====== Data shown ======

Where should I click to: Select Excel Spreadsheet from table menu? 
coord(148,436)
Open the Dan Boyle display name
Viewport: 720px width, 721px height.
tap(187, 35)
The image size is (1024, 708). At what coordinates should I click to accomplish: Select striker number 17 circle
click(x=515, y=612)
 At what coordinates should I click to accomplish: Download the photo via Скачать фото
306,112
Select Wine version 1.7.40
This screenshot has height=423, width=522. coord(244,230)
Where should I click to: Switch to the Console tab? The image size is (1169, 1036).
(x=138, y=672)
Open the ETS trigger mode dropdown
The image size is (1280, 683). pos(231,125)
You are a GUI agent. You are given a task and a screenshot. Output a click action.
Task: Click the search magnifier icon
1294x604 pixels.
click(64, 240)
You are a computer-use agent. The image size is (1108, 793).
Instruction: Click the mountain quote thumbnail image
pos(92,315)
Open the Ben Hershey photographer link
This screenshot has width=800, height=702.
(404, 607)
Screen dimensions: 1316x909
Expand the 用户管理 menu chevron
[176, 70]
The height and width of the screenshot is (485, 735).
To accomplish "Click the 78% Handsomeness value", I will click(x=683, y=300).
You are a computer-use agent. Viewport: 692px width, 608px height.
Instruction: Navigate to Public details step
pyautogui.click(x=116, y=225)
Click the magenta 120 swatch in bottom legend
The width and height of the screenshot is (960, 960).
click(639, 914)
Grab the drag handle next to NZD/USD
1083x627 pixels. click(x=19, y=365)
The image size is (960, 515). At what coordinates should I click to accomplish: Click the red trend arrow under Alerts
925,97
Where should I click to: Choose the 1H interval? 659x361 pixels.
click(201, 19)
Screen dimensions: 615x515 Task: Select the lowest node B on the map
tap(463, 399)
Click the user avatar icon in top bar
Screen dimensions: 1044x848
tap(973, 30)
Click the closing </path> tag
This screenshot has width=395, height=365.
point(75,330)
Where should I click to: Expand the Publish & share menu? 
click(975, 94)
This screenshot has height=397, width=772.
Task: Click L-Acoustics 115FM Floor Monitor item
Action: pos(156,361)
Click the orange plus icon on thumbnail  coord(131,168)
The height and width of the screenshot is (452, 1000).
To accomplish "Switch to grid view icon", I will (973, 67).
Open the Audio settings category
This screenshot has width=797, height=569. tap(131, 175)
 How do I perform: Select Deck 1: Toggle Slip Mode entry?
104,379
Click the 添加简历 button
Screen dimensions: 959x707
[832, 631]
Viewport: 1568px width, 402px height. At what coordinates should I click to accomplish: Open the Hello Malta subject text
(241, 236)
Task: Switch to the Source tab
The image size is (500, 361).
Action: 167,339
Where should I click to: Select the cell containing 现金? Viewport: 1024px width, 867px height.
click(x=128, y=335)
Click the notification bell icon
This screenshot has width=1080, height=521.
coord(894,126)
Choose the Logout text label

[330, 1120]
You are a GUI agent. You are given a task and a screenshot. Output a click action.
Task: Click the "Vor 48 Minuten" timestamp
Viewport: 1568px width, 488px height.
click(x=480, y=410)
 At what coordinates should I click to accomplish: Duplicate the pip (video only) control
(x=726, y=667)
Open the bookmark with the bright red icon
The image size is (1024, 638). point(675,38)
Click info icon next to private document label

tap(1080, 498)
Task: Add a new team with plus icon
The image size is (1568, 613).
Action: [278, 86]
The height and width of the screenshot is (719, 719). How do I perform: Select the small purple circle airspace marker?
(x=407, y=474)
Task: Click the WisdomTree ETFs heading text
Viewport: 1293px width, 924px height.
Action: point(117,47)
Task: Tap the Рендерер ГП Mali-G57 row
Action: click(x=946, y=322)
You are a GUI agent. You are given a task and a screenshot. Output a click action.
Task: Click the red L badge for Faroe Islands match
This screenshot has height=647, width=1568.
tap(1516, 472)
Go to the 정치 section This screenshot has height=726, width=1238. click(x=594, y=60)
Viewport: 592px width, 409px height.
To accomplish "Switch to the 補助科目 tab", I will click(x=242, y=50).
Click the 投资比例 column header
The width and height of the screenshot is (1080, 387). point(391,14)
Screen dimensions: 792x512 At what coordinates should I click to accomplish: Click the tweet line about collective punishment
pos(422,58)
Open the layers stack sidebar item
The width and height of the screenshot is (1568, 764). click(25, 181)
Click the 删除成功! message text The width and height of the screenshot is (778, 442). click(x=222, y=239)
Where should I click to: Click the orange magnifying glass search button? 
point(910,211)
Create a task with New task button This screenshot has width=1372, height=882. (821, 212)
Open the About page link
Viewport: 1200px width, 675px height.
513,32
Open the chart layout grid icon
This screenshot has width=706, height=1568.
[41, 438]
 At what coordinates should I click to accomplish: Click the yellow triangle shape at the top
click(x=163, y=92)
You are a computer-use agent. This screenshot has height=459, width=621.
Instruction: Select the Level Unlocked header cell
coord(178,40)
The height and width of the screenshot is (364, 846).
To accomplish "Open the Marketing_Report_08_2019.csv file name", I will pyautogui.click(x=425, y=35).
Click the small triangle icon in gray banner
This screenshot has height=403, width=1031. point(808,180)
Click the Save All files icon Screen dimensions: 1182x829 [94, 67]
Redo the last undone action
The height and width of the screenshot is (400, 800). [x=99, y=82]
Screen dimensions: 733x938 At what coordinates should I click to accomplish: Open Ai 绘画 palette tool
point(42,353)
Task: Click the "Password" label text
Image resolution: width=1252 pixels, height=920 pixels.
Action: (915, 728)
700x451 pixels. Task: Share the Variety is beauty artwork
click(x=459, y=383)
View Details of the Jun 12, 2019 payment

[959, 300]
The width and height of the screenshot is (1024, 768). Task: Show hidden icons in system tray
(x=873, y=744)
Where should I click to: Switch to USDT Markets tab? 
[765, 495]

======

* **Prompt**: The material above should be returned exactly, in full.

* **Output below**:
Where should I click to: Select Excel Spreadsheet from table menu? 
coord(148,436)
Open the Dan Boyle display name
Viewport: 720px width, 721px height.
tap(187, 35)
The image size is (1024, 708). At what coordinates should I click to accomplish: Select striker number 17 circle
click(x=515, y=612)
 At what coordinates should I click to accomplish: Download the photo via Скачать фото
306,112
Select Wine version 1.7.40
This screenshot has height=423, width=522. coord(244,230)
Where should I click to: Switch to the Console tab? The image size is (1169, 1036).
(x=138, y=672)
Open the ETS trigger mode dropdown
The image size is (1280, 683). pos(231,125)
You are a GUI agent. You are given a task and a screenshot. Output a click action.
Task: Click the search magnifier icon
1294x604 pixels.
click(64, 240)
You are a computer-use agent. The image size is (1108, 793).
Instruction: Click the mountain quote thumbnail image
pos(92,315)
Open the Ben Hershey photographer link
This screenshot has width=800, height=702.
(404, 607)
Screen dimensions: 1316x909
Expand the 用户管理 menu chevron
[176, 70]
The height and width of the screenshot is (485, 735).
To accomplish "Click the 78% Handsomeness value", I will click(x=683, y=300).
You are a computer-use agent. Viewport: 692px width, 608px height.
Instruction: Navigate to Public details step
pyautogui.click(x=116, y=225)
Click the magenta 120 swatch in bottom legend
The width and height of the screenshot is (960, 960).
click(639, 914)
Grab the drag handle next to NZD/USD
1083x627 pixels. click(x=19, y=365)
The image size is (960, 515). At what coordinates should I click to accomplish: Click the red trend arrow under Alerts
925,97
Where should I click to: Choose the 1H interval? 659x361 pixels.
click(201, 19)
Screen dimensions: 615x515 Task: Select the lowest node B on the map
tap(463, 399)
Click the user avatar icon in top bar
Screen dimensions: 1044x848
tap(973, 30)
Click the closing </path> tag
This screenshot has width=395, height=365.
point(75,330)
Where should I click to: Expand the Publish & share menu? 
click(975, 94)
This screenshot has height=397, width=772.
Task: Click L-Acoustics 115FM Floor Monitor item
Action: pos(156,361)
Click the orange plus icon on thumbnail  coord(131,168)
The height and width of the screenshot is (452, 1000).
To accomplish "Switch to grid view icon", I will (973, 67).
Open the Audio settings category
This screenshot has width=797, height=569. tap(131, 175)
 How do I perform: Select Deck 1: Toggle Slip Mode entry?
104,379
Click the 添加简历 button
Screen dimensions: 959x707
[832, 631]
Viewport: 1568px width, 402px height. At what coordinates should I click to accomplish: Open the Hello Malta subject text
(241, 236)
Task: Switch to the Source tab
The image size is (500, 361).
Action: 167,339
Where should I click to: Select the cell containing 现金? Viewport: 1024px width, 867px height.
click(x=128, y=335)
Click the notification bell icon
This screenshot has width=1080, height=521.
coord(894,126)
Choose the Logout text label

[330, 1120]
You are a GUI agent. You are given a task and a screenshot. Output a click action.
Task: Click the "Vor 48 Minuten" timestamp
Viewport: 1568px width, 488px height.
click(x=480, y=410)
 At what coordinates should I click to accomplish: Duplicate the pip (video only) control
(x=726, y=667)
Open the bookmark with the bright red icon
The image size is (1024, 638). point(675,38)
Click info icon next to private document label

tap(1080, 498)
Task: Add a new team with plus icon
The image size is (1568, 613).
Action: [278, 86]
The height and width of the screenshot is (719, 719). How do I perform: Select the small purple circle airspace marker?
(x=407, y=474)
Task: Click the WisdomTree ETFs heading text
Viewport: 1293px width, 924px height.
Action: point(117,47)
Task: Tap the Рендерер ГП Mali-G57 row
Action: click(x=946, y=322)
You are a GUI agent. You are given a task and a screenshot. Output a click action.
Task: Click the red L badge for Faroe Islands match
This screenshot has height=647, width=1568.
tap(1516, 472)
Go to the 정치 section This screenshot has height=726, width=1238. click(x=594, y=60)
Viewport: 592px width, 409px height.
To accomplish "Switch to the 補助科目 tab", I will click(x=242, y=50).
Click the 投资比例 column header
The width and height of the screenshot is (1080, 387). point(391,14)
Screen dimensions: 792x512 At what coordinates should I click to accomplish: Click the tweet line about collective punishment
pos(422,58)
Open the layers stack sidebar item
The width and height of the screenshot is (1568, 764). click(25, 181)
Click the 删除成功! message text The width and height of the screenshot is (778, 442). click(x=222, y=239)
Where should I click to: Click the orange magnifying glass search button? 
point(910,211)
Create a task with New task button This screenshot has width=1372, height=882. (821, 212)
Open the About page link
Viewport: 1200px width, 675px height.
513,32
Open the chart layout grid icon
This screenshot has width=706, height=1568.
[41, 438]
 At what coordinates should I click to accomplish: Click the yellow triangle shape at the top
click(x=163, y=92)
You are a computer-use agent. This screenshot has height=459, width=621.
Instruction: Select the Level Unlocked header cell
coord(178,40)
The height and width of the screenshot is (364, 846).
To accomplish "Open the Marketing_Report_08_2019.csv file name", I will pyautogui.click(x=425, y=35).
Click the small triangle icon in gray banner
This screenshot has height=403, width=1031. point(808,180)
Click the Save All files icon Screen dimensions: 1182x829 [94, 67]
Redo the last undone action
The height and width of the screenshot is (400, 800). [x=99, y=82]
Screen dimensions: 733x938 At what coordinates should I click to accomplish: Open Ai 绘画 palette tool
point(42,353)
Task: Click the "Password" label text
Image resolution: width=1252 pixels, height=920 pixels.
Action: (915, 728)
700x451 pixels. Task: Share the Variety is beauty artwork
click(x=459, y=383)
View Details of the Jun 12, 2019 payment

[959, 300]
The width and height of the screenshot is (1024, 768). Task: Show hidden icons in system tray
(x=873, y=744)
Where should I click to: Switch to USDT Markets tab? 
[765, 495]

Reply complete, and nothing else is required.